Though it isn’t logistically feasible to increase the U.S. nuclear arsenal in the dramatic manner Trump reportedly desires, his interest follows a troubling pattern. During his presidential campaign, Trump said a number of alarming things about nuclear strikes. At various points, Trump wondered aloud why nukes would be made if they were never to be used, wouldn’t rule out nuking Europe, said that his strategy with regards to nuclear weapons is “to be unpredictable.”

Shortly after winning the election, Trump tweeted that America “must greatly strengthen and expand its nuclear capability until such time as the world comes to its senses regarding nukes.”

A day after posting that tweet, Trump dismissed concerns about a nuclear arms race during an off-camera conversation with MSNBC’s Mika Brzezinski.

“Let it be an arms race,” Trump reportedly said. “We will outmatch them at every pass and outlast them all.”

The Republican-controlled Congress is following along with Trump’s nuclear weapons strategy.
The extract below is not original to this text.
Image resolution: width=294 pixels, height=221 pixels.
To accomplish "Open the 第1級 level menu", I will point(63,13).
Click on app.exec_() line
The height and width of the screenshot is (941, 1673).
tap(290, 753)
As ThinkProgress reported in late July, the House recently passed an appropriations bill “that would increase funding for nuclear weapons programs while cutting funds for nuclear security and nonproliferation,” and there are indications that the Senate is willing to go down a similar path.

UPDATE (10/11, 9:45 a.m.): Trump denied NBC’s reporting on Wednesday morning.

Trump also denied NBC’s recent story about Tillerson calling him a “moron,” claiming last week that his secretary of state “totally refused” the report during a news conference. Tillerson, however, never denied calling Trump that name.